Orgalime’s position on a possible EU initiative on responsible sourcing of minerals originating from conflict-affected and high-risk areas

Published: 4 November 2013

Policies & Issues: Environment

In March 2013 the European Commission launched a public consultation focused on a possible EU initiative on responsible sourcing of minerals originating from conflict-affected and high-risk areas. The results of this consultation will be used to decide whether and how it would be possible to complement the existing initiatives for good governance in minerals mining with an EU initiative. 

Raw materials like minerals form the basis for all industrial production processes, and are therefore vital for the European engineering industry. Mineral resources, such as gold, tin, tantalum and tungsten, are key elements of some consumer products such as cell phones, personal computers, televisions and MP3 players. Further to this fact, Orgalime recognises a responsibility to ensure that products of our industry are responsibly manufactured by our suppliers. 

We are aware that in a few regions of the world, there is a risk that funds obtained from the extraction of raw materials could be used to finance armed conflicts. Greater awareness of the conflicts in these regions on the part of the public and end-use industries has already prompted some companies of the engineering industry, especially in the electronics sector, to investigate their supply chains and determine steps to promote socially responsible sourcing of specific minerals. 
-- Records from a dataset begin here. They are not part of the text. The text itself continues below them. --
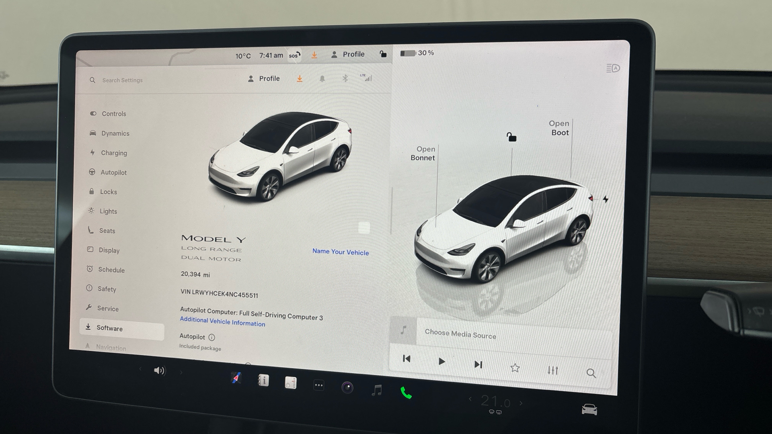The image size is (772, 434).
Task: Open the music note app
Action: pyautogui.click(x=377, y=390)
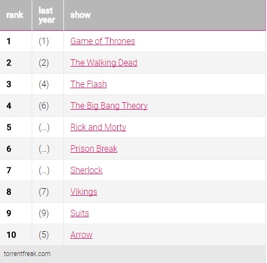Open the Arrow show link
The image size is (267, 263).
click(82, 234)
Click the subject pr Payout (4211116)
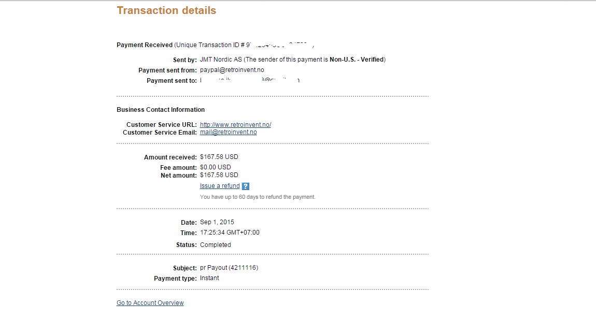The width and height of the screenshot is (596, 334). coord(229,268)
Some companies, for instance, require that their suppliers take measures to comply with all applicable conflict minerals laws and regulations, and take measures to eliminate minerals originating from conflict-affected and high-risk areas from their products and components. In this respect, companies demand the use of conflict-free minerals through requirements under contractual law. For companies, this approach is enforceable, as they have direct control over the configuration of their contractual conditions. At the same time, a major contribution is therefore made towards being able to prevent the absorption of conflict minerals into the supply chain.

The engineering industry unreservedly supports the aim to severe the connection between the mining of minerals and the funding of armed conflict. However, with regard to implementation, there are numerous concerns about the already existing and possible future initiatives. For the above reasons we would like to comment on possible EU initiatives and solutions to the issue of responsible sourcing of minerals originating from conflict-affected and high-risk areas.